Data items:

-----

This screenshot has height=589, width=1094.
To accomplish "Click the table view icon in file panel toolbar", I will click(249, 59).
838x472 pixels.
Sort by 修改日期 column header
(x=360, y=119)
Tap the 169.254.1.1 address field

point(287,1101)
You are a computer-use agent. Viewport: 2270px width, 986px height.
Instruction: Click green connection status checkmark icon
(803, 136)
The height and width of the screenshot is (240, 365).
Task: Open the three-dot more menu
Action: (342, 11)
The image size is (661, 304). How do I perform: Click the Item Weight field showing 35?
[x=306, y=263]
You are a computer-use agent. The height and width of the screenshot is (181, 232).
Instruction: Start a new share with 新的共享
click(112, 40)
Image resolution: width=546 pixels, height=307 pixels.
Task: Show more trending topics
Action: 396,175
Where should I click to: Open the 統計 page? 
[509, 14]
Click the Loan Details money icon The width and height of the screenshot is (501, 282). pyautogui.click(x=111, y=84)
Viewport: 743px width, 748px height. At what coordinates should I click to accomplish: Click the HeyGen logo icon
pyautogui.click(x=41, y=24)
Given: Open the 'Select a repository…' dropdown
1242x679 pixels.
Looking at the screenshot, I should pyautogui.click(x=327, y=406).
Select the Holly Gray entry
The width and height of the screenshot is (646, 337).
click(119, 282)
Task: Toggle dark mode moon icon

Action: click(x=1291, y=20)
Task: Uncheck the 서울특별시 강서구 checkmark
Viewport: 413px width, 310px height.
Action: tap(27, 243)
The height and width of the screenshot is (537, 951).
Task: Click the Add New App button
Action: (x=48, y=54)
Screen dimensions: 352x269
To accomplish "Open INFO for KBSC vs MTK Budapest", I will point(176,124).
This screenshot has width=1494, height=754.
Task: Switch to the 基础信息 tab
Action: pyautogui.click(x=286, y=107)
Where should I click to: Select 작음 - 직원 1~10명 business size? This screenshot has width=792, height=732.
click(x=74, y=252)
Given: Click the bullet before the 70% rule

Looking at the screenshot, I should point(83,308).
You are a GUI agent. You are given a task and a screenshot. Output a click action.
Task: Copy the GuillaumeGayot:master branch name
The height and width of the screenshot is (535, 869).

-----

#### STATED TASK
Copy out every item above, line for line, with no changes.

#### FULL SOLUTION
This screenshot has height=589, width=1094.
To accomplish "Click the table view icon in file panel toolbar", I will click(249, 59).
838x472 pixels.
Sort by 修改日期 column header
(x=360, y=119)
Tap the 169.254.1.1 address field

point(287,1101)
You are a computer-use agent. Viewport: 2270px width, 986px height.
Instruction: Click green connection status checkmark icon
(803, 136)
The height and width of the screenshot is (240, 365).
Task: Open the three-dot more menu
Action: (342, 11)
The image size is (661, 304). How do I perform: Click the Item Weight field showing 35?
[x=306, y=263]
You are a computer-use agent. The height and width of the screenshot is (181, 232).
Instruction: Start a new share with 新的共享
click(112, 40)
Image resolution: width=546 pixels, height=307 pixels.
Task: Show more trending topics
Action: 396,175
Where should I click to: Open the 統計 page? 
[509, 14]
Click the Loan Details money icon The width and height of the screenshot is (501, 282). pyautogui.click(x=111, y=84)
Viewport: 743px width, 748px height. At what coordinates should I click to accomplish: Click the HeyGen logo icon
pyautogui.click(x=41, y=24)
Given: Open the 'Select a repository…' dropdown
1242x679 pixels.
Looking at the screenshot, I should pyautogui.click(x=327, y=406).
Select the Holly Gray entry
The width and height of the screenshot is (646, 337).
click(119, 282)
Task: Toggle dark mode moon icon

Action: click(x=1291, y=20)
Task: Uncheck the 서울특별시 강서구 checkmark
Viewport: 413px width, 310px height.
Action: tap(27, 243)
The height and width of the screenshot is (537, 951).
Task: Click the Add New App button
Action: (x=48, y=54)
Screen dimensions: 352x269
To accomplish "Open INFO for KBSC vs MTK Budapest", I will point(176,124).
This screenshot has width=1494, height=754.
Task: Switch to the 基础信息 tab
Action: pyautogui.click(x=286, y=107)
Where should I click to: Select 작음 - 직원 1~10명 business size? This screenshot has width=792, height=732.
click(x=74, y=252)
Given: Click the bullet before the 70% rule

Looking at the screenshot, I should point(83,308).
You are a GUI agent. You are given a task and a screenshot. Output a click action.
Task: Copy the GuillaumeGayot:master branch name
The height and width of the screenshot is (535, 869).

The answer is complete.